■ Alıntı Metin
══════════
Danıştay Kararı 5. Daire 2015/1804 E. 2016/819 K. 18.02.2016 T.

Danıştay 5. Daire Başkanlığı         2015/1804 E.  ,  2016/819 K.
T.C.
D A N I Ş T A Y
BEŞİNCİ DAİRE
Esas No : 2015/1804
Karar No : 2016/819

Temyiz İsteminde Bulunan (Davalı) :
Vekili : : Av.
Karşı Taraf (Davacı) :
Vekili :

İsteğin Özeti : Türk Telekom A.Ş.’nde görev yapmakta iken, özelleştirme sonucu davalı İdareye atanan davacının, 4046 sayılı Yasanın 22. ve 406 sayılı Yasanın Ek 29. maddesi gereğince önceki ve yeni görevlerinin parasal hakları arasındaki farkın ödenmesi sırasında 5473 sayılı Yasa uyarınca 8.5.2006 tarihli 2006/T-17 sayılı Yüksek Planlama Kurulu kararı ile 1.1.2006 ve 1.7.2006 tarihinden itibaren yürürlüğe giren ek ödemeler, %2,32’lik enflasyon farkı, özel hizmet tazminatı ve maaş zamlarının göz önüne alınması yolundaki başvurusunun reddine ilişkin 4.6.2009 günlü, 4982 sayılı işlemin iptali istemiyle açtığı davada; Danıştay Beşinci Dairesinin 23.5.2013 günlü, E:2010/2593; K:2013/4290 sayılı bozma kararına uyularak, davanın 15.5.2009 tarihinden öncesine ilişkin kısmının süre aşımı nedeniyle incelenmesine olanak bulunmadığı, nakle tabi personelin 406 sayılı Kanunun Ek 29. maddesi uyarınca Devlet Personel Başkanlığına bildirildikleri tarihe kadar kamu personelinin ücretlerinde yapılacak artışlardan yararlandırıldıkları, 2006 yılında Devlet Personel Başkanlığına nakle tabi personel olarak bildirilen davacının, 8.5.2006 günlü, 2006/T-17 sayılı Yüksek Planlama Kurulu kararı ile getirilen ve 1.1.2006 tarihinden geçerli olmak üzere verilen ek ödemeden faydalanması gerektiği, 1.7.2006 tarihinde yürürlüğe giren ek ödeme ile %2,32’lik enflasyon farkı, özel hizmet tazminatı ve maaş zamları ise davacının Devlet Personel Başkanlığına bildirildiği tarihten sonra yürürlüğe girdiğinden adı geçenin bu ek ödemelerden yararlanmasına olanak bulunmadığı gerekçesiyle; dava konusu işlemin 1.1.2006 tarihinden itibaren yürürlüğe giren ek ödemeye ilişkin kısmının iptali, 1.7.2006 tarihinden itibaren yürürlüğe giren ikinci ek ödeme ile %2,32’lik enflasyon farkı, özel hizmet tazminatı ve maaş zamları yönünden davanın reddi, davacının 15.5.2009 tarihinden öncesine ilişkin talepleri yönünden ise davanın süre aşımı nedeniyle reddi yolunda … 1. İdare Mahkemesince verilen … günlü, … sayılı kararın, iptale ilişkin kısmının dilekçede yazılı nedenlerle, 2577 sayılı İdari Yargılama Usulü Kanunu’nun 49. maddesi uyarınca temyizen incelenerek bozulması isteminden ibarettir.
══════════
■ Görevler
1 > Karar metninin "Danıştay Kararı 5." ile başlayıp "Vekili : : Av." ile biten bölümünü, "Danıştay" yerine "Yargıtay" koyarak değiştirip yeniden yazın.
2 > Karar metnine göre şu soruları kısaca cevaplayın:
(a) Dosyanın esas numarası nedir?
(b) Davacı, özelleştirmeden önce hangi şirkette görev yapıyordu?
(c) Temyiz incelemesi hangi kanunun hangi maddesi uyarınca isteniyor?

■ Derlenen Veriler
══════════
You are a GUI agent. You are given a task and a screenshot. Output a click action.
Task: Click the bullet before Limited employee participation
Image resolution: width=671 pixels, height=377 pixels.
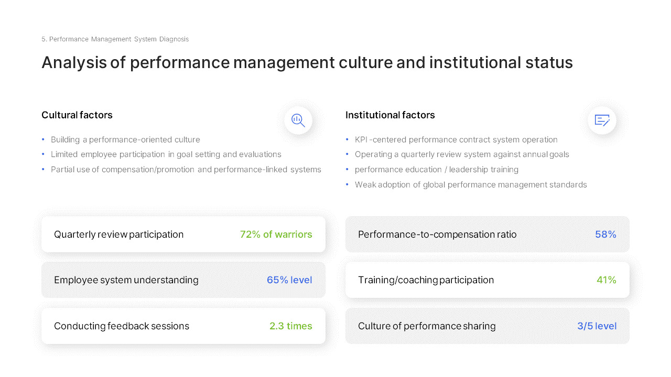43,154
══════════
■ Cevaplar
1 >
Yargıtay Kararı 5. Daire 2015/1804 E. 2016/819 K. 18.02.2016 T.

Yargıtay 5. Daire Başkanlığı         2015/1804 E.  ,  2016/819 K.
T.C.
D A N I Ş T A Y
BEŞİNCİ DAİRE
Esas No : 2015/1804
Karar No : 2016/819

Temyiz İsteminde Bulunan (Davalı) :
Vekili : : Av.

2 >
(a) 2015/1804
(b) Türk Telekom A.Ş.
(c) 2577 sayılı İdari Yargılama Usulü Kanunu'nun 49. maddesi